Rats were administered NNC-711 and scopolamine by the intraperitoneal route in a final volume of saline that corresponded to 1 ml/kg. For passive avoidance studies, NNC-711 was administered in a dose range of 0 - 3.0 mg/kg 30 minutes prior to training time, while scopolamine (0.8 mg/kg) was administered at the 6-hour post-training time. In water maze studies, NNC-711 was administered at a dose of 0.5 or 1.5 mg/kg 30 min prior to the first trial on each of the testing days but was not administered prior to the retention trial. NC-711 demonstrated a dose-dependent reversal of scopolamine-induced amnesia in passive avoidance training. In the water maze study administration of NNC-711 prior to the training sessions significantly improved performance.

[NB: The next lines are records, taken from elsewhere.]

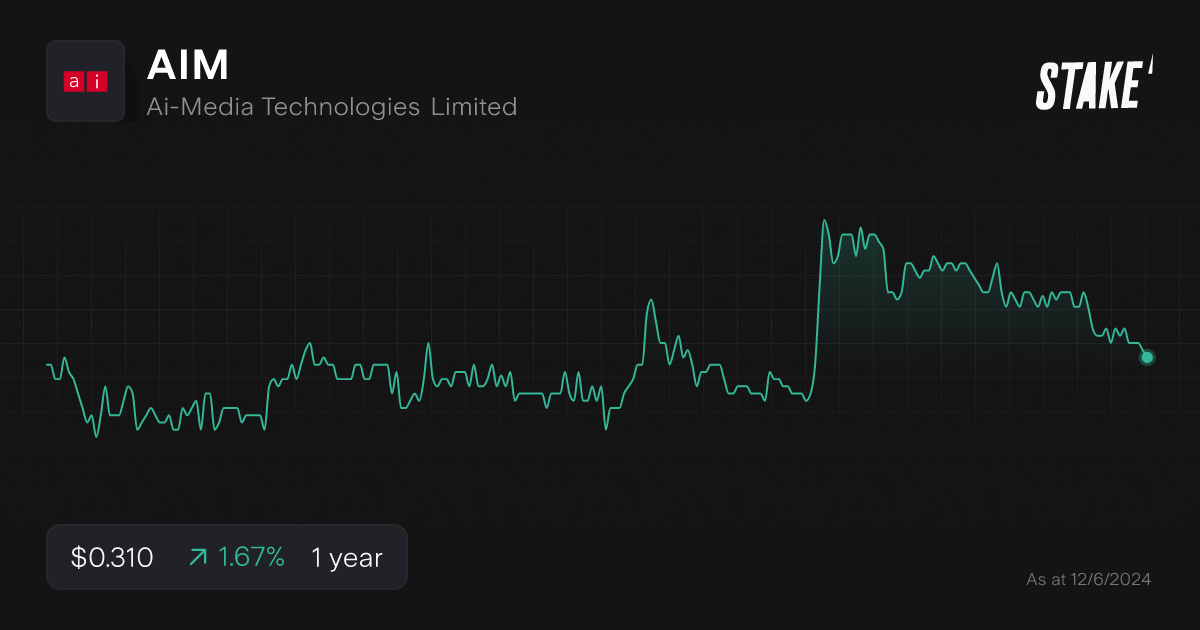Click the Ai-Media red logo icon
The image size is (1200, 630).
tap(85, 81)
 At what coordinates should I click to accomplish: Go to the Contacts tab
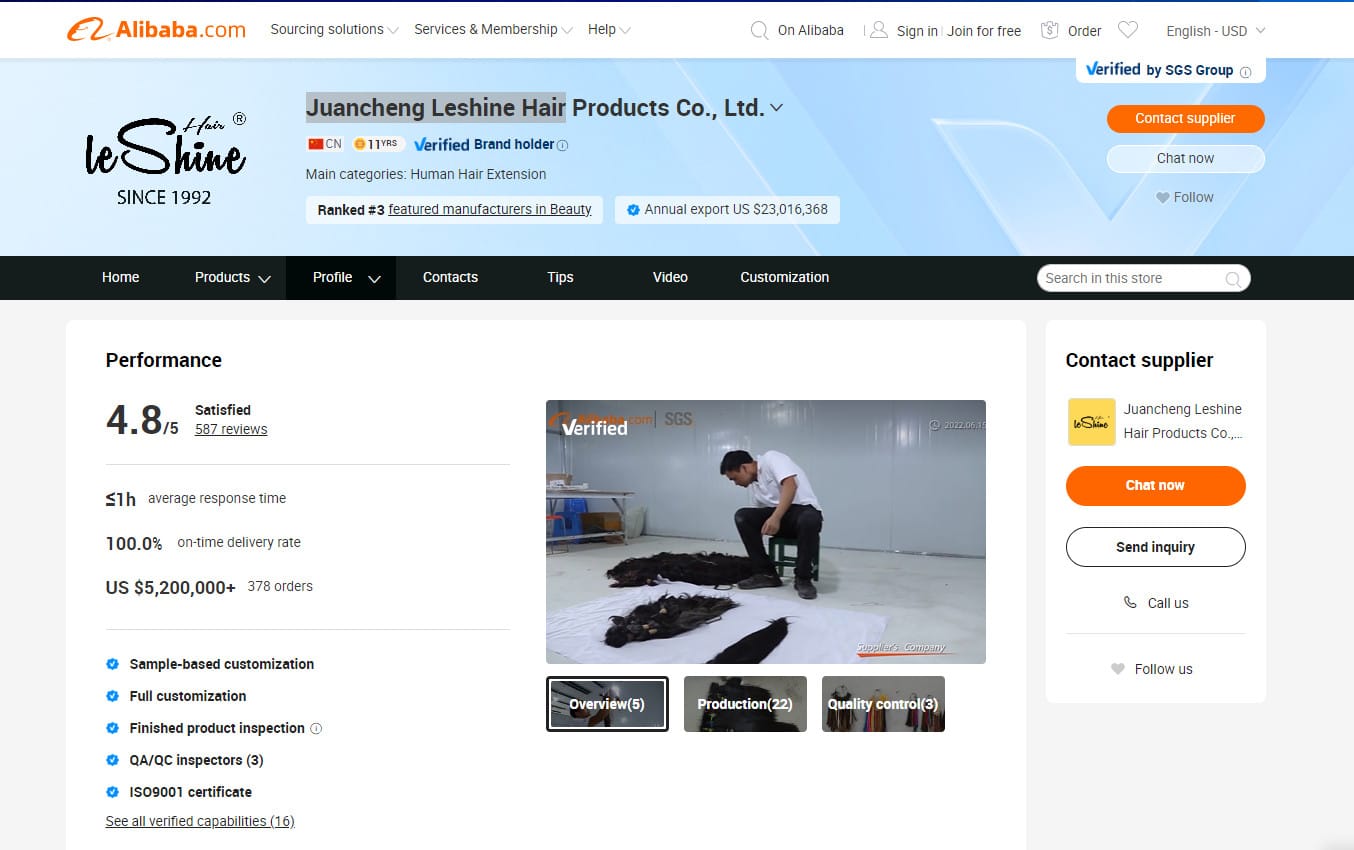click(x=450, y=278)
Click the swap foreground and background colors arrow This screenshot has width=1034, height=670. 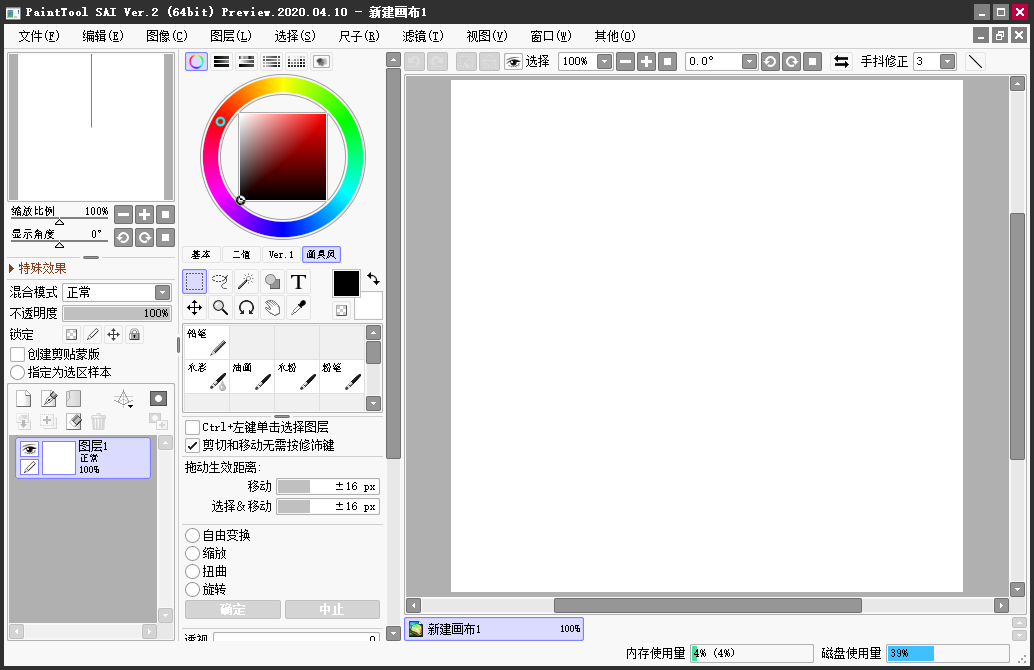point(373,278)
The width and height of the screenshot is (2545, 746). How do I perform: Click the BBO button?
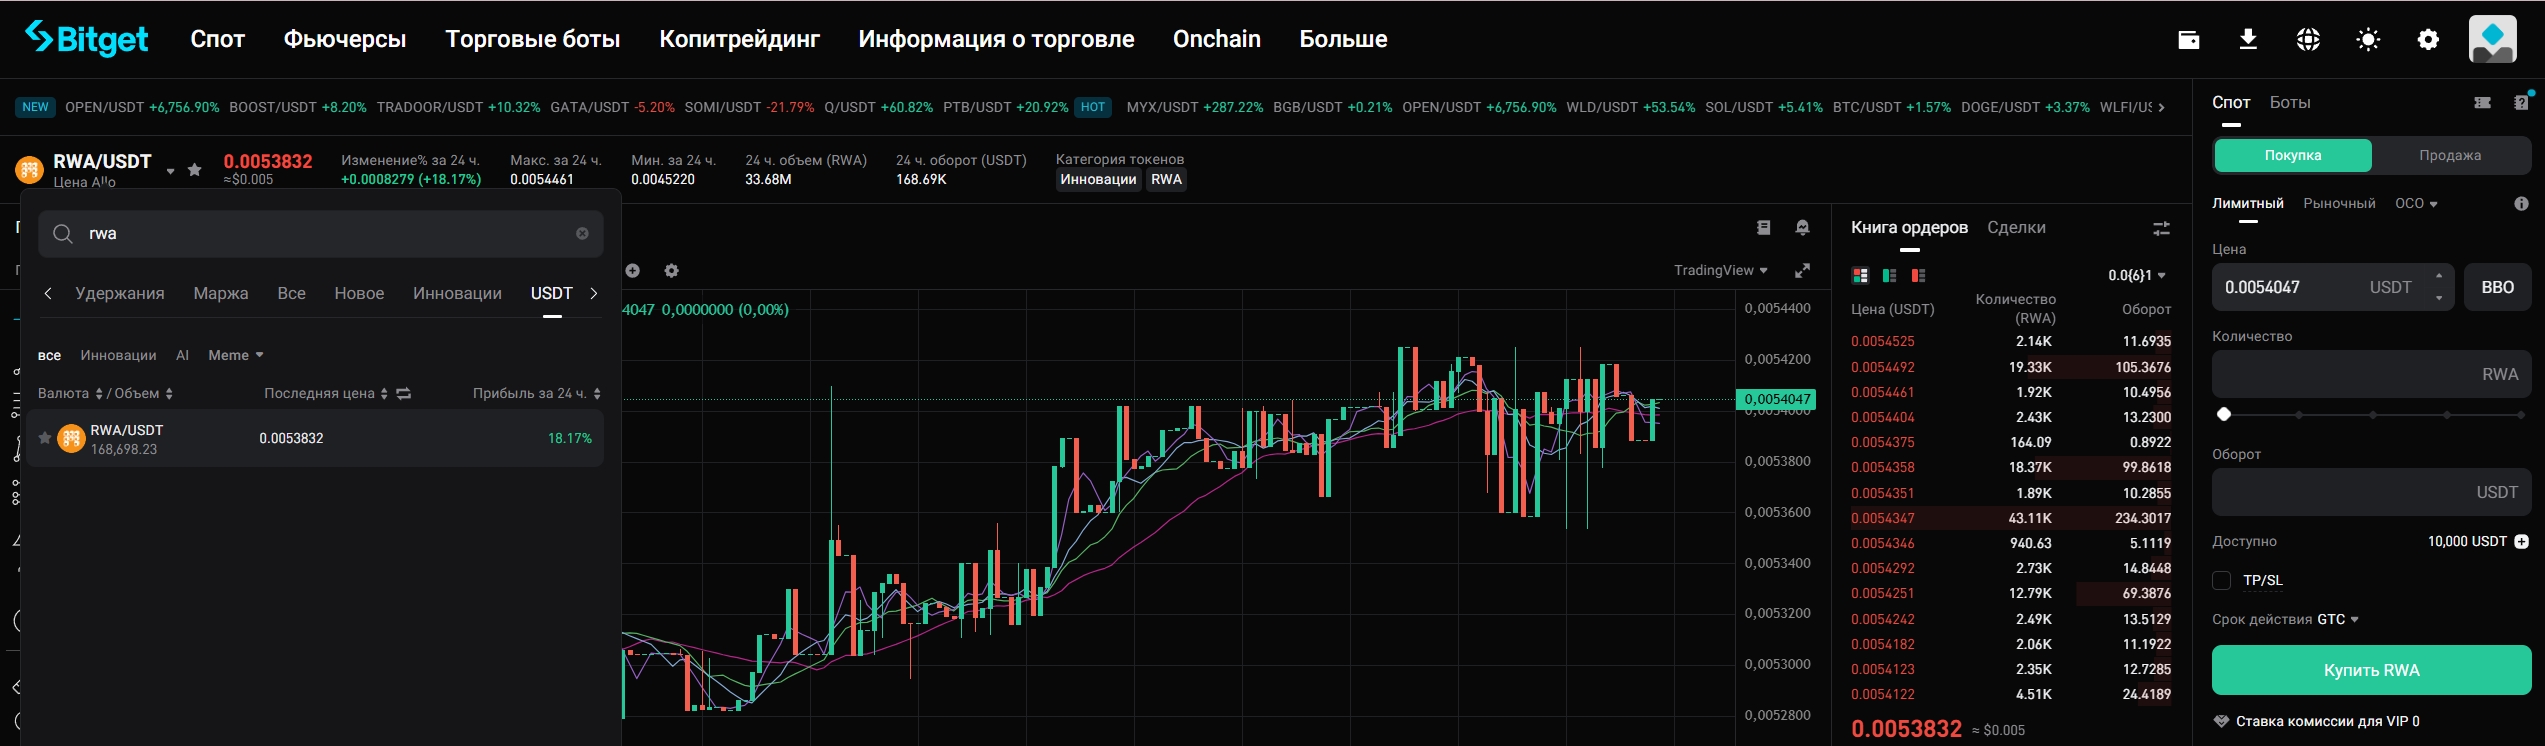coord(2497,288)
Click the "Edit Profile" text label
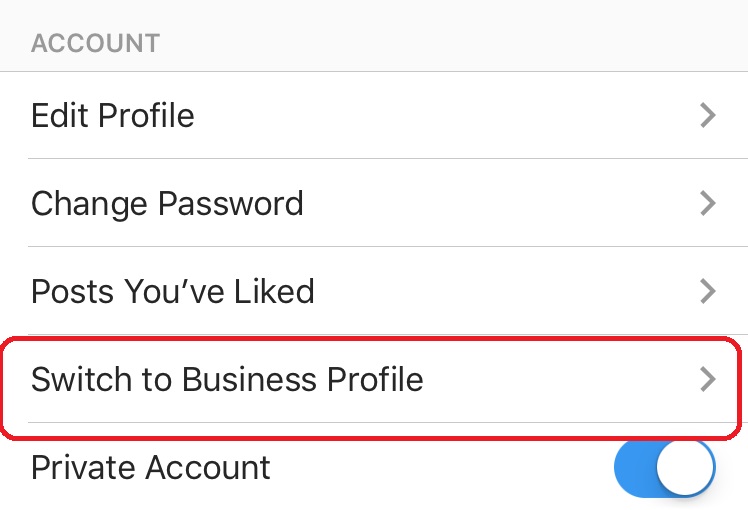This screenshot has width=748, height=510. pyautogui.click(x=113, y=116)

Stable cell lines for human GAT-1 were generated in LM(tk-) cells using the calcium phosphate method and selection in G-418. Cells were grown under standard conditions (37°C, 5% CO 2) in DMEM. Cells were grown in 24-well plates and washed 3 times with HEPES buffered saline and allowed to equilibrate at 37 deg-C. After 10 min the medium was removed and unlabled NO-711 in HBS was added (45 microL/well). Transport was initiated by adding 50/micro-L per well of a concentrated solution of [3H]GABA in HBS (final concentration = 50 nM). Plates were incubated at 37°C for 10 min, then washed rapidly 3 x with ice-cold HBS. Cells were solubilized with 0.05% sodium deoxycholate/0.1 N NaOH (0.25 ml/well), an aliquot neutralized with 1 N HC1, and radioactivity was determined by scintillation counting. Protein was quantified in an aliquot of the solubilized cells using a BIO-RAD protein assay kit. NNC-711 was found to have an IC50 of 0.04 micro-M against Human GAT-1.